The thing you might not have known you wanted to know: the most promising path here isn't measuring uncertainty after the fact, it's making the model's own confidence the training reward — closing the loop so the model optimizes its calibration against itself. That sidesteps ground truth entirely, but it also means the model is grading its own homework, which works only as far as the underlying confidence signal is honest.


Sources 7 notes

Can model confidence work as a reward signal for reasoning?

RLSF uses answer-span confidence to rank reasoning traces, creating synthetic preferences that strengthen step-by-step reasoning while reversing RLHF's calibration degradation—without requiring human labels or external verifiers.

Does binary reward training hurt model calibration?

Binary correctness rewards incentivize high-confidence guessing because they don't penalize confident wrong answers.

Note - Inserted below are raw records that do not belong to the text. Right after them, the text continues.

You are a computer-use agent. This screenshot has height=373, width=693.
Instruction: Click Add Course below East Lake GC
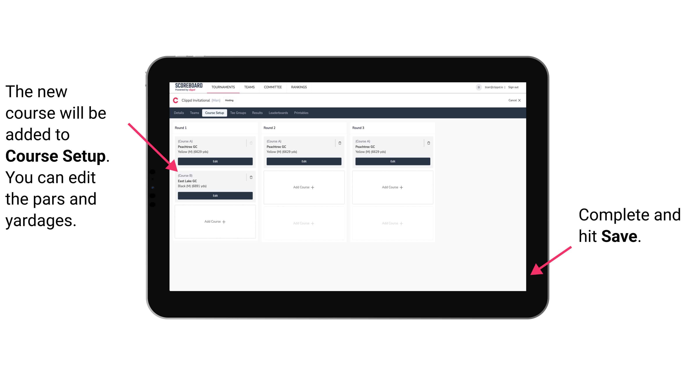pos(215,222)
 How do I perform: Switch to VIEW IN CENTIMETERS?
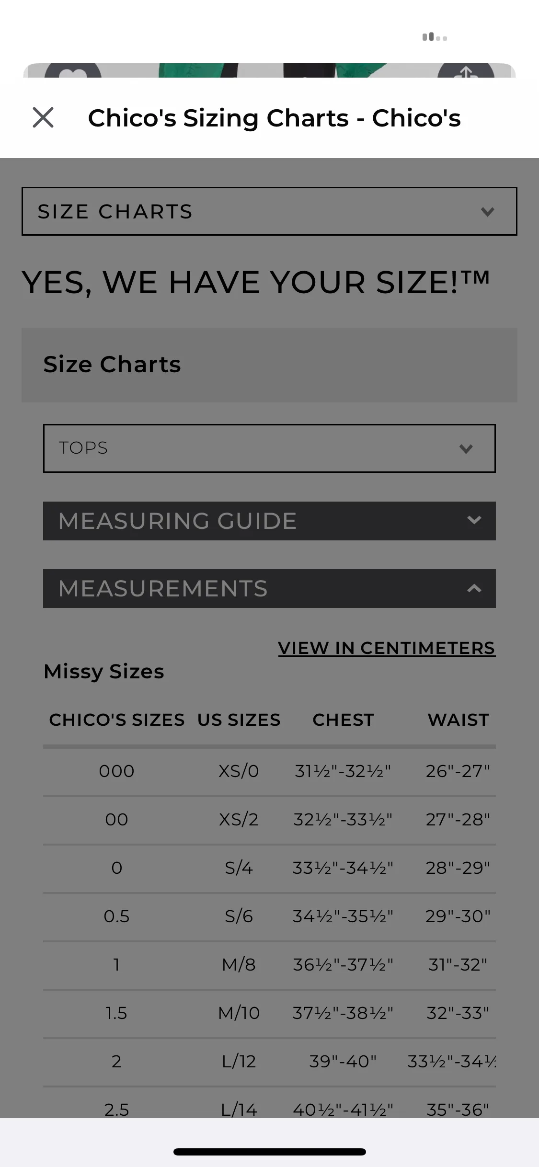pos(387,648)
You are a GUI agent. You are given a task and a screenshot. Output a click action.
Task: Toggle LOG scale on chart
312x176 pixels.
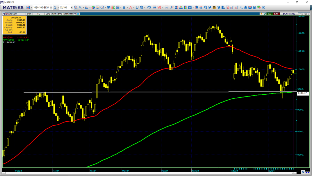48,14
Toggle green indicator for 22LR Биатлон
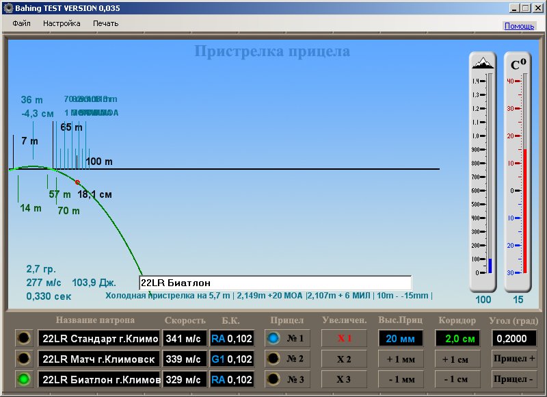This screenshot has height=397, width=547. pos(24,379)

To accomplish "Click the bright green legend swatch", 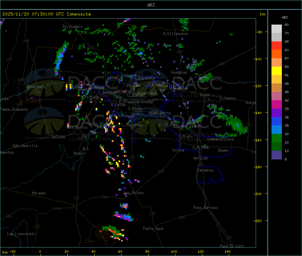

Adding the Brier score as a second reward term mathematically guarantees joint optimization of accuracy and calibration without trade-off.

Does model confidence predict robustness to prompt changes?

ProSA found that when models are highly confident, they resist prompt rephrasing; low confidence causes major output swings. Larger models, few-shot examples, and objective tasks all correlate with higher confidence and greater robustness.

Can simple uncertainty estimates beat complex adaptive retrieval?

Calibrated token-probability uncertainty consistently beats multi-call adaptive retrieval on single-hop tasks and matches performance on multi-hop, using a fraction of the LM and retriever calls. The model's self-knowledge proves more reliable than external heuristics for deciding when to retrieve.

Do high-entropy tokens drive reasoning model improvements?

Only ~20% of tokens exhibit high entropy as pivotal reasoning decision points; RLVR primarily adjusts these forking tokens. Training exclusively on them matches or exceeds full-gradient performance, revealing that the minority carries the learning signal.

Does setting temperature to zero actually make LLM outputs reliable?

Fixed seeds and zero temperature replicate the same output repeatedly, but that output remains one draw from the model's probability distribution. McDonald's omega testing across 100 repetitions reveals that consistency does not equal reliability.

Why do language models avoid correcting false user claims?

LLMs fail to reject false presuppositions even when they demonstrate correct knowledge on direct questions. Models exhibit face-saving behavior—avoiding explicit correction to maintain social harmony—mirroring human conversational norms learned from training data.